HUMILITY comes before EXALTATION every time: And Samuel answered Saul and said, "I am the seer. Go up before me to the high place, for you shall eat with me today; and tomorrow I will let you go and will tell you all that is in your heart…and on whom is all the desire of Israel? Is it not on you and on all your father's house?" And Saul answered and said, "Am I not a Benjamite, of the smallest of the tribes of Israel, and my family the least of all the families of the tribe of Benjamin? Why then do you speak like this to me?" Now Samuel took Saul and his servant and brought them into the hall, and had them sit in the place of honor among those who were invited." (1 Sam 9:19-22)
When the people of Israel saw that Samuel was getting old and his sons were not walking in his godly ways, they demanded for a king just like other nations surrounding them (1 Sam. 8:1-5). Let us remember that when God’s leaders are unable to locate and mentor suitable successors after them, it is possible that people will look for alternate leadership. Even though Samuel was a prophet of God, sadly he failed to raise up his sons to follow his godly ways! It was then God made the selection of the first king of Israel: Saul, who was well suited for this position by his physical appearance (1 Sam. 9:1-2). Saul’s obedience to his father, his concern for his father (9:5), and his willingness to persevere in a hard task seemed to indicate character and future success for him and Israel.
Through a series of events that God orchestrated behind the scenes, Saul was directed to come into direct contact with Samuel. While the Lord was leading Saul, He was also leading Samuel, instructing him that His choice for king was on his way. Apparently without being told of Saul’s mission, Samuel told him that the donkeys had been found, and that he was not to be anxious. What were a few donkeys, anyway? It was Saul “on whom was all the desire of Israel?” (1 Sam. 9:20)
Saul took this statement with great humility and told Samuel that he was not worthy for this honor as he was from the smallest of the tribes of Israel and from the least of the families in that tribe. Benjamin was indeed the smallest tribe in Israel during the days of Saul and Samuel. In fact, Benjamin was the second smallest tribe at the first census following the Exodus (Num. 1:36, 37), but this tribe was reduced to just 600 fighting men during the punishment of Benjamin for the atrocity at Gibeah (see Judg. 19; 20). So, Saul’s humility in his reply to Samuel, and the fact that he hid among the equipment later when the lot fell on him to be the king (1 Sam. 10:22) indicates that his humility may have actually the reason for his exaltation to the throne of Israel. Had he remained humble during his kingly reign, things would have been different in his life and in Israel (v. 21; 1 Sam. 15:17).

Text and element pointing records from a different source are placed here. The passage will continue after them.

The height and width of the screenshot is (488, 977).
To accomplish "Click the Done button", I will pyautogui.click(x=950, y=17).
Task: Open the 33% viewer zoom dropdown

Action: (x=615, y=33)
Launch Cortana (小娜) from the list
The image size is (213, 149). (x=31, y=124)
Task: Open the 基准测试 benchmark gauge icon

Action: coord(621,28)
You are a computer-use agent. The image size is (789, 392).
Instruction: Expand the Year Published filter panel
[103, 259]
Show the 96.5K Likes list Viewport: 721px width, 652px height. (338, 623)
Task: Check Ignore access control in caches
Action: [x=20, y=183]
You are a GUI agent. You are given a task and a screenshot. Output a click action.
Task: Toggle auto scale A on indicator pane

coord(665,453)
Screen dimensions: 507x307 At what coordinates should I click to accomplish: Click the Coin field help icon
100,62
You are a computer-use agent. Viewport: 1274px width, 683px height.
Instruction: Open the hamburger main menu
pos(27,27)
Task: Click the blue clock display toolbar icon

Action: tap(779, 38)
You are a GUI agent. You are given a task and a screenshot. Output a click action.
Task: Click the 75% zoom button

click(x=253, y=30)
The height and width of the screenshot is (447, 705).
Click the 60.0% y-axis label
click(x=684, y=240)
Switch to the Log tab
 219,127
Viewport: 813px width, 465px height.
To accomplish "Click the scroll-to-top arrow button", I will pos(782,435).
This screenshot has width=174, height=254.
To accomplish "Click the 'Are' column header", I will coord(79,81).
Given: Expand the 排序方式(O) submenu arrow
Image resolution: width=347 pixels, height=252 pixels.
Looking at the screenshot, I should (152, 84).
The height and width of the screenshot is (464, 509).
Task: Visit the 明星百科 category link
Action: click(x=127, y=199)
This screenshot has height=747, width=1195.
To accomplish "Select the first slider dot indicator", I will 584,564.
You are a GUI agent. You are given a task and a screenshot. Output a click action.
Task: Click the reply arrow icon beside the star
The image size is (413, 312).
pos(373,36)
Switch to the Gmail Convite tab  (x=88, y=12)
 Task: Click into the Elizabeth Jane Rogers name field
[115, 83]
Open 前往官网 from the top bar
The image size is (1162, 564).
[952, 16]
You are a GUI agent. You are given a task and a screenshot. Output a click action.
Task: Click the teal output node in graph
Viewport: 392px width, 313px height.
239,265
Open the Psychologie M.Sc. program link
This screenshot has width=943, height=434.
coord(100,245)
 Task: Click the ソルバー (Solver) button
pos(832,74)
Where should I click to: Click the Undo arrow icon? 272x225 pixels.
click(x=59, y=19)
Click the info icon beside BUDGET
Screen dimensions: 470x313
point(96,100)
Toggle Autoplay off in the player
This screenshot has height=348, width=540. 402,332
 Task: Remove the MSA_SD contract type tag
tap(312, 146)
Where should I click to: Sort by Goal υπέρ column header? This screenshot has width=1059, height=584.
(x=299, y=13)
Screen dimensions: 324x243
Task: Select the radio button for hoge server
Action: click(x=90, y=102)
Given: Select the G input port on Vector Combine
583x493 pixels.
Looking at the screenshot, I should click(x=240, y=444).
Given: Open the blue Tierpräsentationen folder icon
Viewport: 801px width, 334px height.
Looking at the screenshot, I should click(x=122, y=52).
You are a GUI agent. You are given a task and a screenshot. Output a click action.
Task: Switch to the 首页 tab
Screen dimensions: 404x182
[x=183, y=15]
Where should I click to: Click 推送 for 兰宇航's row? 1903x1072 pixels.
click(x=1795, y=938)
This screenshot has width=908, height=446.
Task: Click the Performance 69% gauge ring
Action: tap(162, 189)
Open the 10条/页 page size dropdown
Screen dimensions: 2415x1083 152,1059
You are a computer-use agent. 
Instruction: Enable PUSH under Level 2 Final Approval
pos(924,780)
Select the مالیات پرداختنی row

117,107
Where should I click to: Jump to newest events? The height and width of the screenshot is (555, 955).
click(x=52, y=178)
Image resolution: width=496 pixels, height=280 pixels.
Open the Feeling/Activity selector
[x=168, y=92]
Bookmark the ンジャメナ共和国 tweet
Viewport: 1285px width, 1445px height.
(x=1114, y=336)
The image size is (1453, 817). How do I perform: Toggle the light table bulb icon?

Let us remember that humility comes before exaltation every time, and God’s Word is very clear in this matter (Deut. 8:2-3; 2 Chron. 7:14; Ps. 25:9; 1 Pet. 5:5). Many saints in the Bible have displayed humility time and again, including Abraham (Gen. 18:27), Joseph (Gen. 41:16), Moses (Exodus 3:11, Num. 12:3), Elizabeth (Luke 1:43), John the Baptist (Mark 1:7), Apostle Paul (2 Cor. 10:1), and the best example of all, our Lord Jesus Christ (Zech. 9:9; Mark 10:45; Phil, 2:5-8).
Even though we may have many things to boast regarding our inherent talents, wealth, power, fame, popularity, achievements, etc., let us make deliberate efforts to be humble before God and people every day of our lives. It is then that God will exalt us to greater heights of glory and use us greatly in His kingdom!